*** Dataset content ***
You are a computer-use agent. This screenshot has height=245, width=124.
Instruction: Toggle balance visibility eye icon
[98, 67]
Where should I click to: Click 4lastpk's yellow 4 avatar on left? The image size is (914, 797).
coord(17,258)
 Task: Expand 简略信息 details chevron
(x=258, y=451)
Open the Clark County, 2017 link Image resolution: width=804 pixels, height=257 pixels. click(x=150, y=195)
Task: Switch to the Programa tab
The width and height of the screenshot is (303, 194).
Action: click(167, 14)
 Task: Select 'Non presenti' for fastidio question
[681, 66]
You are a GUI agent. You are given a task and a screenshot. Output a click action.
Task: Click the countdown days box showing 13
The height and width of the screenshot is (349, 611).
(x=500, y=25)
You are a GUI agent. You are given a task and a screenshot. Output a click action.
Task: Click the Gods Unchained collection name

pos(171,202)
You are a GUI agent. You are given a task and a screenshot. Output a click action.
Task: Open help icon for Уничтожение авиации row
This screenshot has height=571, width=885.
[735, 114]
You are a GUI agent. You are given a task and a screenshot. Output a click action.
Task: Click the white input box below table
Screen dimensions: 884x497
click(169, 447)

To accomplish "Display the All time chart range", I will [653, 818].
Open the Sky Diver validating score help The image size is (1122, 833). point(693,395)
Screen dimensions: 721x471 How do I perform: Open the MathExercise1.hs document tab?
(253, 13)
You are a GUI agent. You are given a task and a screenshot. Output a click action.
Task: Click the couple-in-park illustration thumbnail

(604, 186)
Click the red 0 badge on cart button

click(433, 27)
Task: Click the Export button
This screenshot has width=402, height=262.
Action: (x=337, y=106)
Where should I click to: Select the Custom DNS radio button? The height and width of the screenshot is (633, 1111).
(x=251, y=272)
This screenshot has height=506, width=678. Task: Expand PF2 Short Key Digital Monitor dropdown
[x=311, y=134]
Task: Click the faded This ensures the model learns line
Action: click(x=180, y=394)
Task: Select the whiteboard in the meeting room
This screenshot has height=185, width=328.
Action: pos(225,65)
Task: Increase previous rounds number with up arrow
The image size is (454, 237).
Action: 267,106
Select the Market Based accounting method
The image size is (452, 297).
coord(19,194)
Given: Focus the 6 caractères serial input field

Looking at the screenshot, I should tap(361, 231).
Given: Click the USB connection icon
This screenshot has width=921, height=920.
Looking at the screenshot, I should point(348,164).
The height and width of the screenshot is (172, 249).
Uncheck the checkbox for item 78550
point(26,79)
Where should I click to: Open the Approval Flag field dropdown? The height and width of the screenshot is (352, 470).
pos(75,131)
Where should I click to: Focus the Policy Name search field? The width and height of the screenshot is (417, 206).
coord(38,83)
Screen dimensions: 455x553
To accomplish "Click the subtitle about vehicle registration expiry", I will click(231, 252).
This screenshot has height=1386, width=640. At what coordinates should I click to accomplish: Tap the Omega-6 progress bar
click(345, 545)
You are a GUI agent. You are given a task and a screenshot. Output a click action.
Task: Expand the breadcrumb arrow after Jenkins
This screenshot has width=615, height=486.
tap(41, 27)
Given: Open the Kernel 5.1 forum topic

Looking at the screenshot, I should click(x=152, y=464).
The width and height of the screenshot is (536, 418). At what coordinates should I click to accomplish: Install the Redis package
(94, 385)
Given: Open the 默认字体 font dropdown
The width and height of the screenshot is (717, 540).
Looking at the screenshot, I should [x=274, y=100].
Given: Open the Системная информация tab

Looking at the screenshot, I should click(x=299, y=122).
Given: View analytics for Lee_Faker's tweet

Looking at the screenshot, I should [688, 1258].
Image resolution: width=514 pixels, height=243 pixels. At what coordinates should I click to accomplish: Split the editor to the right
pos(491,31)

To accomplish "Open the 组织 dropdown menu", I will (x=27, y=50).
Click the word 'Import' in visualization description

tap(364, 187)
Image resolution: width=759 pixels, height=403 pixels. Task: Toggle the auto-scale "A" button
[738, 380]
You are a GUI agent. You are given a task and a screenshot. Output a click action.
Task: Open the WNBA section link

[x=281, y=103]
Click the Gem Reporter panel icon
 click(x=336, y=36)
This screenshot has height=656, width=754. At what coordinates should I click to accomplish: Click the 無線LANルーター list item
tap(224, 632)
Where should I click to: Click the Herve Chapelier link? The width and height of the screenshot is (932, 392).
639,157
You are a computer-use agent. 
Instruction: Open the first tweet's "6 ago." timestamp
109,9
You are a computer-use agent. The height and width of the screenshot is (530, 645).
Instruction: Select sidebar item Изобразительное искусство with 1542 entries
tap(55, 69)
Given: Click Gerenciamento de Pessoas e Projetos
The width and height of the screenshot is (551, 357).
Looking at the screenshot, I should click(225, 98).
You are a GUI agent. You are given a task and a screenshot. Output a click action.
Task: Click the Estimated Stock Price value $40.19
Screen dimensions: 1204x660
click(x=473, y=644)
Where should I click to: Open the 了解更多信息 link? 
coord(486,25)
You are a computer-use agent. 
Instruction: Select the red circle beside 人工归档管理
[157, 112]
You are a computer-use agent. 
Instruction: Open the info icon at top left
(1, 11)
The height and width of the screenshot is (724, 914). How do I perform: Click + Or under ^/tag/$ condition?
*** End of Dataset content ***
Problem: Nothing in the records may change; output all of them exactly.

Answer to this problem:
You are a computer-use agent. This screenshot has height=245, width=124.
Instruction: Toggle balance visibility eye icon
[98, 67]
Where should I click to: Click 4lastpk's yellow 4 avatar on left? The image size is (914, 797).
coord(17,258)
 Task: Expand 简略信息 details chevron
(x=258, y=451)
Open the Clark County, 2017 link Image resolution: width=804 pixels, height=257 pixels. click(x=150, y=195)
Task: Switch to the Programa tab
The width and height of the screenshot is (303, 194).
Action: click(167, 14)
 Task: Select 'Non presenti' for fastidio question
[681, 66]
You are a GUI agent. You are given a task and a screenshot. Output a click action.
Task: Click the countdown days box showing 13
The height and width of the screenshot is (349, 611).
(x=500, y=25)
You are a GUI agent. You are given a task and a screenshot. Output a click action.
Task: Click the Gods Unchained collection name

pos(171,202)
You are a GUI agent. You are given a task and a screenshot. Output a click action.
Task: Open help icon for Уничтожение авиации row
This screenshot has height=571, width=885.
[735, 114]
You are a GUI agent. You are given a task and a screenshot. Output a click action.
Task: Click the white input box below table
Screen dimensions: 884x497
click(169, 447)

To accomplish "Display the All time chart range", I will [653, 818].
Open the Sky Diver validating score help The image size is (1122, 833). point(693,395)
Screen dimensions: 721x471 How do I perform: Open the MathExercise1.hs document tab?
(253, 13)
You are a GUI agent. You are given a task and a screenshot. Output a click action.
Task: Click the couple-in-park illustration thumbnail

(604, 186)
Click the red 0 badge on cart button

click(433, 27)
Task: Click the Export button
This screenshot has width=402, height=262.
Action: (x=337, y=106)
Where should I click to: Select the Custom DNS radio button? The height and width of the screenshot is (633, 1111).
(x=251, y=272)
This screenshot has height=506, width=678. Task: Expand PF2 Short Key Digital Monitor dropdown
[x=311, y=134]
Task: Click the faded This ensures the model learns line
Action: click(x=180, y=394)
Task: Select the whiteboard in the meeting room
This screenshot has height=185, width=328.
Action: pos(225,65)
Task: Increase previous rounds number with up arrow
The image size is (454, 237).
Action: 267,106
Select the Market Based accounting method
The image size is (452, 297).
coord(19,194)
Given: Focus the 6 caractères serial input field

Looking at the screenshot, I should tap(361, 231).
Given: Click the USB connection icon
This screenshot has width=921, height=920.
Looking at the screenshot, I should point(348,164).
The height and width of the screenshot is (172, 249).
Uncheck the checkbox for item 78550
point(26,79)
Where should I click to: Open the Approval Flag field dropdown? The height and width of the screenshot is (352, 470).
pos(75,131)
Where should I click to: Focus the Policy Name search field? The width and height of the screenshot is (417, 206).
coord(38,83)
Screen dimensions: 455x553
To accomplish "Click the subtitle about vehicle registration expiry", I will click(231, 252).
This screenshot has height=1386, width=640. At what coordinates should I click to accomplish: Tap the Omega-6 progress bar
click(345, 545)
You are a GUI agent. You are given a task and a screenshot. Output a click action.
Task: Expand the breadcrumb arrow after Jenkins
This screenshot has width=615, height=486.
tap(41, 27)
Given: Open the Kernel 5.1 forum topic

Looking at the screenshot, I should click(x=152, y=464).
The width and height of the screenshot is (536, 418). At what coordinates should I click to accomplish: Install the Redis package
(94, 385)
Given: Open the 默认字体 font dropdown
The width and height of the screenshot is (717, 540).
Looking at the screenshot, I should [x=274, y=100].
Given: Open the Системная информация tab

Looking at the screenshot, I should click(x=299, y=122).
Given: View analytics for Lee_Faker's tweet

Looking at the screenshot, I should [688, 1258].
Image resolution: width=514 pixels, height=243 pixels. At what coordinates should I click to accomplish: Split the editor to the right
pos(491,31)

To accomplish "Open the 组织 dropdown menu", I will (x=27, y=50).
Click the word 'Import' in visualization description

tap(364, 187)
Image resolution: width=759 pixels, height=403 pixels. Task: Toggle the auto-scale "A" button
[738, 380]
You are a GUI agent. You are given a task and a screenshot. Output a click action.
Task: Open the WNBA section link

[x=281, y=103]
Click the Gem Reporter panel icon
 click(x=336, y=36)
This screenshot has height=656, width=754. At what coordinates should I click to accomplish: Click the 無線LANルーター list item
tap(224, 632)
Where should I click to: Click the Herve Chapelier link? The width and height of the screenshot is (932, 392).
639,157
You are a computer-use agent. 
Instruction: Open the first tweet's "6 ago." timestamp
109,9
You are a computer-use agent. The height and width of the screenshot is (530, 645).
Instruction: Select sidebar item Изобразительное искусство with 1542 entries
tap(55, 69)
Given: Click Gerenciamento de Pessoas e Projetos
The width and height of the screenshot is (551, 357).
Looking at the screenshot, I should click(225, 98).
You are a GUI agent. You are given a task and a screenshot. Output a click action.
Task: Click the Estimated Stock Price value $40.19
Screen dimensions: 1204x660
click(x=473, y=644)
Where should I click to: Open the 了解更多信息 link? 
coord(486,25)
You are a computer-use agent. 
Instruction: Select the red circle beside 人工归档管理
[157, 112]
You are a computer-use agent. 
Instruction: Open the info icon at top left
(1, 11)
The height and width of the screenshot is (724, 914). How do I perform: Click + Or under ^/tag/$ condition?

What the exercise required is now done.